W społeczeństwie masowym mało kto ma ochotę na zadzieranie z masami. A już najmniejszą ochotę mają na to media, które brną coraz dalej w schlebianiu swoim odbiorcom. W polskiej prasie można jeszcze przeczytać, że Michał Wiśniewski robi tandetną muzykę. Dużo trudniej znaleźć gazetę wystarczająco arogancką, by napisać, że istotą fenomenu Wiśniewskiego nie jest sam piosenkarz, tylko zły gust jego wielomilionowej publiczności.

W Polsce dokonuje się rewolucja kulturalna, a wyrzucający na śmietnik Josepha Beuysa publicysta Wprost jawi się jako jeden z licznych rzeczników owego przewrotu. Ta rewolucja to nic innego niż wieszczony na początku XX wieku przez Ortegę y Gasseta "bunt mas". Chodzi o to, abyśmy nie musieli już dłużej wstydzić się naszych gustów, choćby najbardziej niewybrednych i mogli bez poczucia winy cieszyć się Idolem, Big Brotherem, rzeźbami Igora Mitoraja, książkami Grocholi oraz innymi "produktami kulturalnymi", które nam się podobają. Kiedyś na przeszkodzie tym niewinnym radościom stał snobizm oraz terror autorytetów. Autorytety zgryźliwie przypominały, że popularność kiczu nie sprawia, że staje się on wartościowy. Masowy odbiorca nie chce się już dłużej snobować. Domaga się, aby jego wybory kulturalne zostały uznane i dowartościowane. Media skwapliwie spełniają te żądania. Zgodnie z życzeniami Radwana wartość kultury wyznacza wielkie audiotele.

Może jednak Radwan i jemu podobni mają rację? Dlaczego właściwe nie dać obywatelom takiej kultury jaką lubią - nawet jeżeli będzie ona kiczem? Dlaczego w publicznej filharmonii nie miałby występować Michał Wiśniewski? Przecież utrzymujący filharmonię statystyczny podatnik woli piosenki Wiśniewskiego od muzyki poważnej. Kicz zawsze pozostanie wyborem większości. Ten fakt trzeba przyjąć do wiadomości. Nie znaczy to jednak, że powinniśmy się na kicz godzić, ani, tym bardziej, go dowartościowywać. Akceptacja kiczu oznacza rezygnację z jakichkolwiek aspiracji, rozwoju, dyskusji.
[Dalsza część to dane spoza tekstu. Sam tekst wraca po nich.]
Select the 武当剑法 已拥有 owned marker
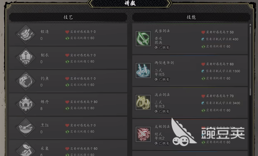 (162, 48)
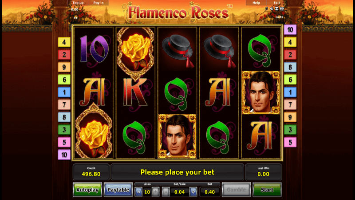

Problem w tym, że kicz z definicji nastawiony jest na potwierdzanie gustów i poglądów widza.

Konsument "produktów kulturalnych" może się więc nimi najeść, ale nie dowie się z nich niczego, czego by już nie wiedział. Przyjemnie jest znajdować dookoła potwierdzenia własnych sądów. Ta przyjemność ma jednak skutki uboczne. Są nimi utrata zdolności do krytycznego myślenia i intelektualny marazm. I nie jest to bynajmniej problem wyłącznie artystyczny. Kultura nie jest bowiem, jak wydaje się publicyście Wprost, rozrywką ani jeszcze jedną gałęzią gospodarki, którą należałby sprywatyzować. Kultura buduje naszą zbiorową świadomość. Jeżeli sprowadzimy ową świadomość do mentalności biernego konsumenta, to nie dziwmy się, że życie publiczne w Polsce przypominać będzie posiłek w fastfoodzie. Polscy politycy zdążyli się już zresztą poznać na potędze kiczu i częstują nas nim na iście fastfoodową skalę. Kicz artystyczny to sztuka łatwa, lekka i przyjemna, demagogia i populizm to łatwa i przyjemna polityka. Populiści pilnie studiują sondaże opinii, by mówić dokładnie to co, polityczni konsumenci chcą usłyszeć. Problem w tym, że rzeczywistość jest nieco bardziej skomplikowana niż prosty, ładny świat kiczu i populizmu. Artystyczny kicz z kiczem polityczny łączy łatwość w poświęcaniu prawdy i jakości w imię popularności i atrakcyjności. Prawda bywa trudna, a nawet nieprzyjemna. W Polsce politycy, którzy zamiast dostarczać "politycznych produktów" usiłują stawiać wyborców przed prawdziwymi problemami, przepadają w otchłani niebytu, która rozciągają się poniżej wyborczego progu. Radwan reprezentuje pogląd, że taki sam los powinien spotkać artystów, którzy nie chcą traktować publiczności jako konsumentów.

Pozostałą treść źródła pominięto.